• Assignment
The pictures stay out. Please retype every line below exactly.

[Collected data]
——
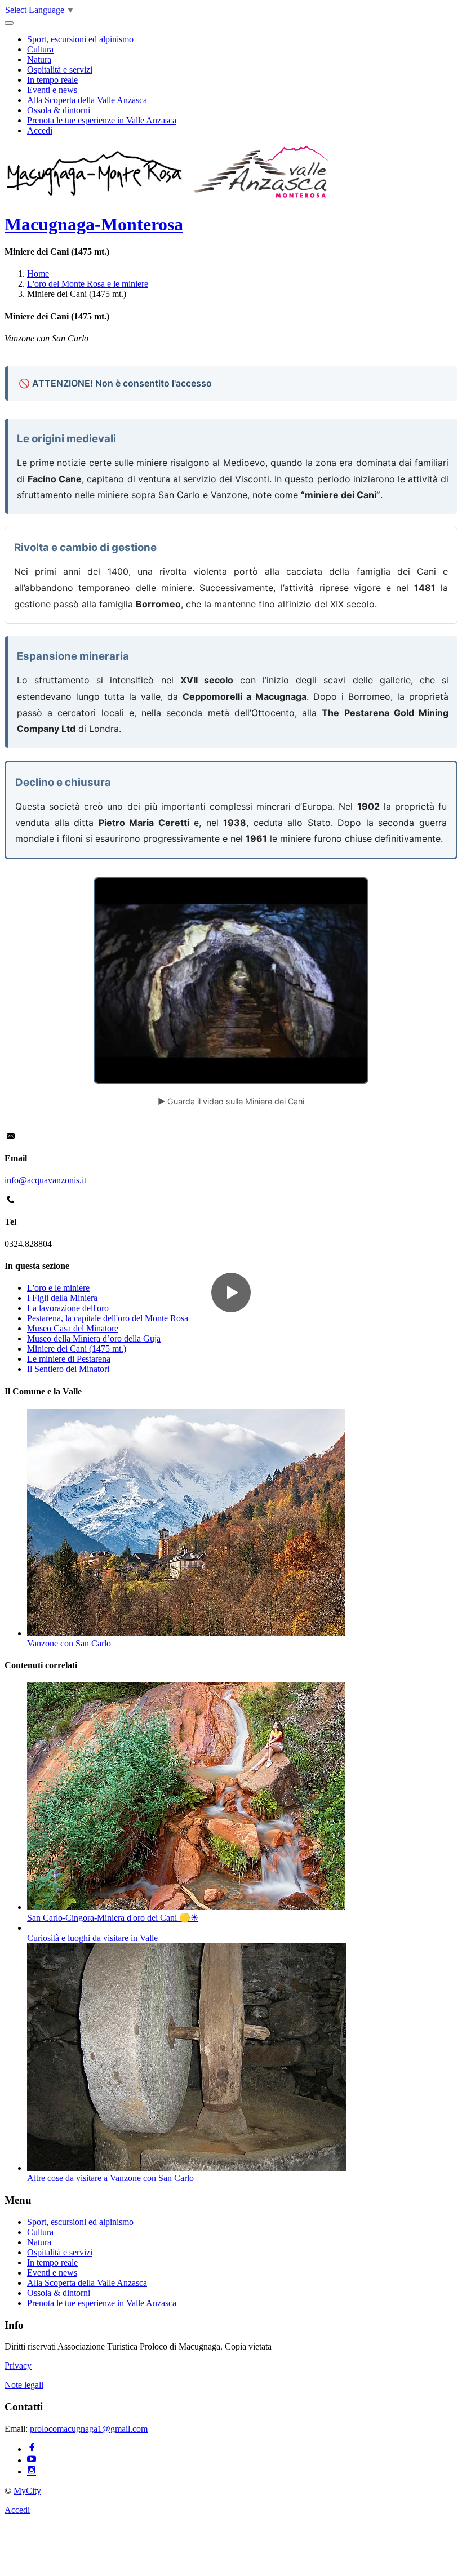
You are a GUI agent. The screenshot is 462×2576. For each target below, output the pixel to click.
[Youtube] (31, 2460)
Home (38, 273)
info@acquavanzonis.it (45, 1180)
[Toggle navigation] (9, 23)
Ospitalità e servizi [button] (59, 69)
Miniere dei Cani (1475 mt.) (76, 1348)
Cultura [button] (40, 49)
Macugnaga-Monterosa (94, 224)
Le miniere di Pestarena (68, 1358)
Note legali (24, 2385)
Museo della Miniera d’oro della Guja (94, 1338)
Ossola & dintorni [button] (58, 110)
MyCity (27, 2490)
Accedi (39, 130)
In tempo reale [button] (52, 80)
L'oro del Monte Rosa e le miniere (87, 283)
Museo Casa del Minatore (72, 1328)
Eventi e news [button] (52, 90)
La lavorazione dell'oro (68, 1308)
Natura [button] (39, 59)
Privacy (18, 2365)
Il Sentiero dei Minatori (68, 1369)
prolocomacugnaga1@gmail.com (89, 2428)
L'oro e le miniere (58, 1288)
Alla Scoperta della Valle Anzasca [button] (87, 100)
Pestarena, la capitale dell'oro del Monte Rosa (107, 1318)
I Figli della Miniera (62, 1298)
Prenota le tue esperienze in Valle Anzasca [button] (101, 120)
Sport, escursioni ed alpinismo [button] (80, 39)
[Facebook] (31, 2449)
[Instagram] (31, 2471)
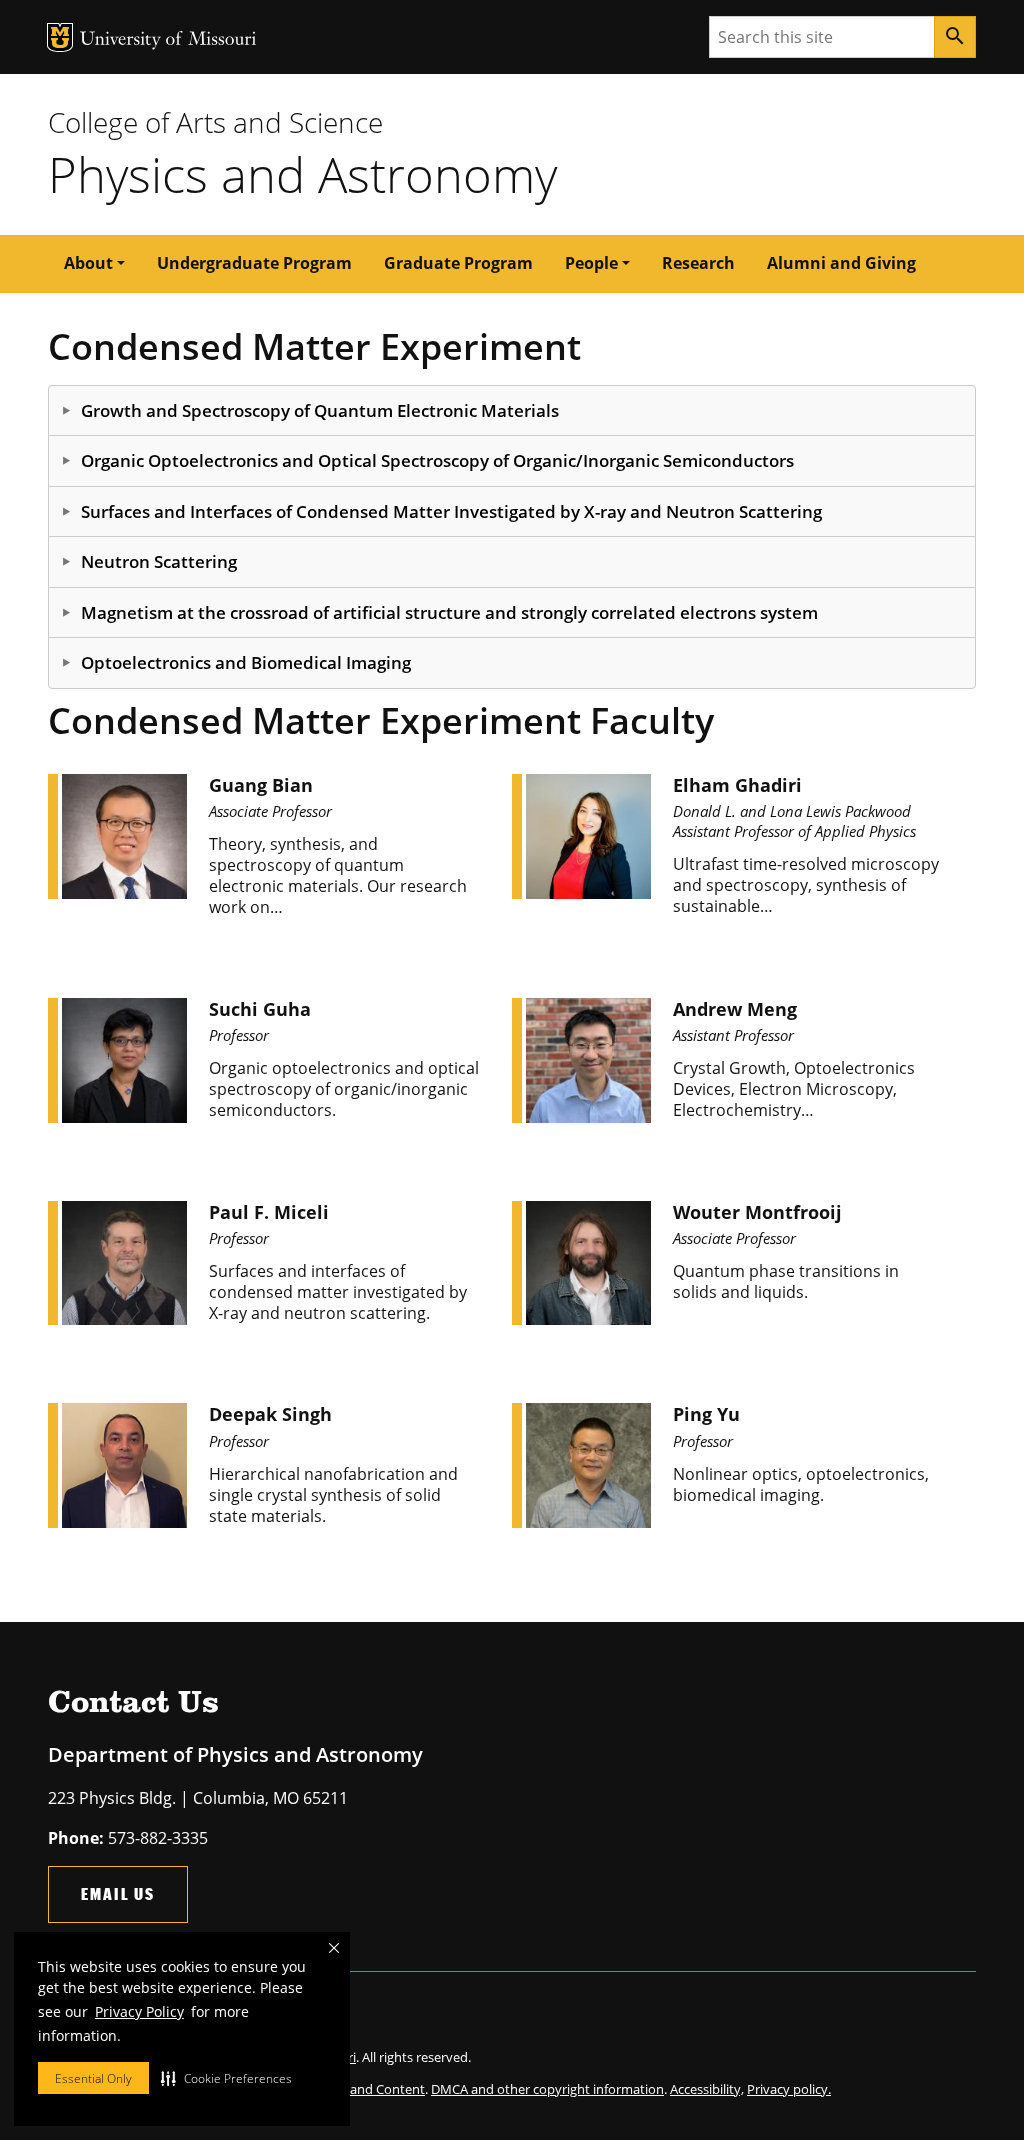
——
• Written response
You are a GUI agent. The screenshot is 462×2576. For each target below, output the pixel to click.
[Youtube] (31, 2460)
Home (38, 273)
info@acquavanzonis.it (45, 1180)
[Toggle navigation] (9, 23)
Ospitalità e servizi [button] (59, 69)
Miniere dei Cani (1475 mt.) (76, 1348)
Cultura [button] (40, 49)
Macugnaga-Monterosa (94, 224)
Le miniere di Pestarena (68, 1358)
Note legali (24, 2385)
Museo della Miniera d’oro della Guja (94, 1338)
Ossola & dintorni [button] (58, 110)
MyCity (27, 2490)
Accedi (39, 130)
In tempo reale [button] (52, 80)
L'oro del Monte Rosa e le miniere (87, 283)
Museo Casa del Minatore (72, 1328)
Eventi e news [button] (52, 90)
La lavorazione dell'oro (68, 1308)
Natura [button] (39, 59)
Privacy (18, 2365)
Il Sentiero dei Minatori (68, 1369)
prolocomacugnaga1@gmail.com (89, 2428)
L'oro e le miniere (58, 1288)
Alla Scoperta della Valle Anzasca [button] (87, 100)
Pestarena, la capitale dell'oro del Monte Rosa (107, 1318)
I Figli della Miniera (62, 1298)
Prenota le tue esperienze in Valle Anzasca [button] (101, 120)
Sport, escursioni ed alpinismo [button] (80, 39)
[Facebook] (31, 2449)
[Instagram] (31, 2471)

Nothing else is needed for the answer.